Influencés par les valses, les modinhas accentuent leur tonalité triste dans la voix des bohémiens et des métis de Cappadoce qui chantaient des sérénades, et sont donc appelés serenatistas et serenateiros. Ainsi, lorsque la serenata connait une évolution sémantique au XXe siècle vers la seresta (confondant souvent l'acte de chanter avec le genre chanté), les chanteurs ayant une voix adaptée à la sentimentalité des serenades ou des serestas deviennent finalement des seresteiros.
Selon José Ramos Tinhorão, la modinha du début du XXe siècle, tant à Bahia qu'à Rio de Janeiro, lorsqu'elle revient dans les salons sous le nom de chanson, associe ses « troubadours » à deux groupes distincts séparés par des conventions sociales : les « cancioneiros » et les « seresteiros », tous bohémiens[3].

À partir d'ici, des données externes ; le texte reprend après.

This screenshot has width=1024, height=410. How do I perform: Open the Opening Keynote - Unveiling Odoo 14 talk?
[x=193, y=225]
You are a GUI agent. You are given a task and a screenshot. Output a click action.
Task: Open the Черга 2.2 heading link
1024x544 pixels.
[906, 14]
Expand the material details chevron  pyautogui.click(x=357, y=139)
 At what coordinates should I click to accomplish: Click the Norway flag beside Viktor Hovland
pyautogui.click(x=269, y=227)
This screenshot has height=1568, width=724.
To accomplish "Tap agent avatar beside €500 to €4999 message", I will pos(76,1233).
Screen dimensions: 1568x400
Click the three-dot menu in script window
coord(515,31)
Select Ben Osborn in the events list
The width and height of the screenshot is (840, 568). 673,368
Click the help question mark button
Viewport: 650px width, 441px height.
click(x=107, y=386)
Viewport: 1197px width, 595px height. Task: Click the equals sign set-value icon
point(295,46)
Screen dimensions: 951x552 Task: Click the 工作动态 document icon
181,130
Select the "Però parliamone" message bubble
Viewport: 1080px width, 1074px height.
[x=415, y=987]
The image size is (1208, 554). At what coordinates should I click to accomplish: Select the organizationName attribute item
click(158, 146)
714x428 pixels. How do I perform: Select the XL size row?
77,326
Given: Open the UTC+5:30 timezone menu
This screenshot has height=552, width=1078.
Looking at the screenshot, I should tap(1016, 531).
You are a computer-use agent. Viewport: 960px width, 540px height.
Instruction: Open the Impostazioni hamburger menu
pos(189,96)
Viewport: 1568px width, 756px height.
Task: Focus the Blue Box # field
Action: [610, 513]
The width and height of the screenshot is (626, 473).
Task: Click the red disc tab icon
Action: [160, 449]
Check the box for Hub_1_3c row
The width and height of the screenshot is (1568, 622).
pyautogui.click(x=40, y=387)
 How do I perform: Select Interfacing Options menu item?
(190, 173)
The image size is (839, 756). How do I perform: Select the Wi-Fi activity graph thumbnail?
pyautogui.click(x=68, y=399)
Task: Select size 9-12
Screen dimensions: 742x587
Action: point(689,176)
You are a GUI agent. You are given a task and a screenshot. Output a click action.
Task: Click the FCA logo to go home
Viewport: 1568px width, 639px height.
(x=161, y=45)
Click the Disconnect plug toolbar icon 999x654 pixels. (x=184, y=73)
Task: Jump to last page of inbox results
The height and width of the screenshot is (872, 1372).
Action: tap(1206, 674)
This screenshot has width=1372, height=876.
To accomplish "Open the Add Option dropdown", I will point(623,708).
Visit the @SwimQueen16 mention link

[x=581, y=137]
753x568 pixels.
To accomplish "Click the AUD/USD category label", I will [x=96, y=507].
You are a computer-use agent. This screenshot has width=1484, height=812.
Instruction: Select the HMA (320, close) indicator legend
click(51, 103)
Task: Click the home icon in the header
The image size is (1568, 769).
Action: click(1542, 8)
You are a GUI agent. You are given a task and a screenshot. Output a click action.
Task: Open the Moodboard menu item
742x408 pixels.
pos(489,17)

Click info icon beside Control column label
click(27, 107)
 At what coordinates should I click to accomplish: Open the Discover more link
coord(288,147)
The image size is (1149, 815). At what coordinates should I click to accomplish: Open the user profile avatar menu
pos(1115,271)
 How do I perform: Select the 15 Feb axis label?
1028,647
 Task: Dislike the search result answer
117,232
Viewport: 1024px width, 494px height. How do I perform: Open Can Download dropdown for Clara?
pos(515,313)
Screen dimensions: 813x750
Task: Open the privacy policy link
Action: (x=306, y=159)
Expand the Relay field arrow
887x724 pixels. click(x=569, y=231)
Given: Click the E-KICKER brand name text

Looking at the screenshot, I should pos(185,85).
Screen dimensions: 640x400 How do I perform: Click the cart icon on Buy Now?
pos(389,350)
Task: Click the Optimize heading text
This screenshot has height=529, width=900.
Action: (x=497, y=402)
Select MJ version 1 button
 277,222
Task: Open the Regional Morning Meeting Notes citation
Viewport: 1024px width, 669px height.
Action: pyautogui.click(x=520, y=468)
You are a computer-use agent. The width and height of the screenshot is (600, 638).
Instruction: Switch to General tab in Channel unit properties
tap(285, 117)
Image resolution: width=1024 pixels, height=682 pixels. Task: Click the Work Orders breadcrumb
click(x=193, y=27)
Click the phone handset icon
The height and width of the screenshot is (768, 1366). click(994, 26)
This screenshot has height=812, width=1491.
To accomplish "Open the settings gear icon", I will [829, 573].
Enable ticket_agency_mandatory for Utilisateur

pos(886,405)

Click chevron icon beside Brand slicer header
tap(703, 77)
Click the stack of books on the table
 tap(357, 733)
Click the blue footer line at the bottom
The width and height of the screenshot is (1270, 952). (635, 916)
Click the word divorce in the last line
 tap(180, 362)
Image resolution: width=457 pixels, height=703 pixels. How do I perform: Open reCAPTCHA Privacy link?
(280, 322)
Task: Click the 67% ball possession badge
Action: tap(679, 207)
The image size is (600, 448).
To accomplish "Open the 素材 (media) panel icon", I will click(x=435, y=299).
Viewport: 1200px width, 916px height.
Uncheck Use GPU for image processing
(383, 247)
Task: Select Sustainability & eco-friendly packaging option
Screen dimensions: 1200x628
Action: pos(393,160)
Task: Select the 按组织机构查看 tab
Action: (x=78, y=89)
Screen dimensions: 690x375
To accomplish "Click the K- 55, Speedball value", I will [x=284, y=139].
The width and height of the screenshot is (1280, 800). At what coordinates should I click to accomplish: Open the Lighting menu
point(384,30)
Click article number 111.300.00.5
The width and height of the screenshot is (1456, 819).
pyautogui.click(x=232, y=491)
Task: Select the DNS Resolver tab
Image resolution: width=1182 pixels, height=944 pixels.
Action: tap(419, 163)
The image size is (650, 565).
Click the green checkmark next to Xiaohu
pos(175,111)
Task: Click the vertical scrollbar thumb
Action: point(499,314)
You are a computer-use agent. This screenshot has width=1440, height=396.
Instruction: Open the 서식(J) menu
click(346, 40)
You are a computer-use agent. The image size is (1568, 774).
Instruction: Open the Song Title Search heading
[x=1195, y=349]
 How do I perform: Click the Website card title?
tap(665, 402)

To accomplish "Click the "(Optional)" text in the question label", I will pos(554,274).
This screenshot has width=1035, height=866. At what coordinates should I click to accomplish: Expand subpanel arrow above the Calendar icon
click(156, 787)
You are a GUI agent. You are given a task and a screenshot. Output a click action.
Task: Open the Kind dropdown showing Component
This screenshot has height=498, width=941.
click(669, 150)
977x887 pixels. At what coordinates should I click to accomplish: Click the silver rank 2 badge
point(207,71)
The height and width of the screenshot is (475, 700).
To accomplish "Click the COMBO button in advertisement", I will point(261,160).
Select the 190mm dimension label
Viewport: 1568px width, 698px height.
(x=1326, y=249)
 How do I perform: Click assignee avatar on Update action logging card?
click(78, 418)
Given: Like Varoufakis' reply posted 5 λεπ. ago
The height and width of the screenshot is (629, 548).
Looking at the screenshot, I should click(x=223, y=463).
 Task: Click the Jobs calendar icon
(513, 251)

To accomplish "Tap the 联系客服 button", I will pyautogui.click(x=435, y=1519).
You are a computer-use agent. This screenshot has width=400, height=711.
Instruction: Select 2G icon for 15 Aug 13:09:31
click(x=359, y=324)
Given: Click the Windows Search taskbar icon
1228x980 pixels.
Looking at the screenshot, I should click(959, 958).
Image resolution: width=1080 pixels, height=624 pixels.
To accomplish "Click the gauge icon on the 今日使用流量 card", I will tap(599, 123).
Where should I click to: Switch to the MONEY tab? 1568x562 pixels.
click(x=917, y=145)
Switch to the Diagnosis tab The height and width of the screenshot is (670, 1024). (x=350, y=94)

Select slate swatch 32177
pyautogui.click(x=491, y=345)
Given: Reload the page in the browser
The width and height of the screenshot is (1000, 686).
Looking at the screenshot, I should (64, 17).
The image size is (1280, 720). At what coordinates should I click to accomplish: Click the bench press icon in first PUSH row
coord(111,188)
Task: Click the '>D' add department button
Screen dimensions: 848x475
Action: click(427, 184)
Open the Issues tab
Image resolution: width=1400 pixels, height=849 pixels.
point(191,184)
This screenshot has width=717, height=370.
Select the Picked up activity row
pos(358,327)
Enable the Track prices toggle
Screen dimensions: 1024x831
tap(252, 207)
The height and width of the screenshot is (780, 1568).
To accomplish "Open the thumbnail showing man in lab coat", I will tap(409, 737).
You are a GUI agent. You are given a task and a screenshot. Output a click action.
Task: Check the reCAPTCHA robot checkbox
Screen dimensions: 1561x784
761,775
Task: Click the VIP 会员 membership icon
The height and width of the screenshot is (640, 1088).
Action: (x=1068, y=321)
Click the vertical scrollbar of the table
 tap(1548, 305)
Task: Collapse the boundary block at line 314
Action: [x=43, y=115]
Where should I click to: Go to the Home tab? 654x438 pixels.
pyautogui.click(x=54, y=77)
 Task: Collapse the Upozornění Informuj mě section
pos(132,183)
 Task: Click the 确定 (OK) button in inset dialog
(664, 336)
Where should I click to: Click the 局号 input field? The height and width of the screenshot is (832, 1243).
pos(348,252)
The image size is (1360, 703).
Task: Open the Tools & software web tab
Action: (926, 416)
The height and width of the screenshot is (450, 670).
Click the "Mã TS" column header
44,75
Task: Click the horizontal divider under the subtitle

Parmi ces chanteurs, le poète et guitariste Catulo da Paixão Cearense se fait connaître à partir de la fin du XIXe siècle. En combinant ses vers avec les mélodies de chorões notables[4] — comme Joaquim Callado, Anacleto de Medeiros, Ernesto Nazareth et João Pernambuco, entre autres — il devient une figure mythique de la scène de la seresta et des soirées de maison[5].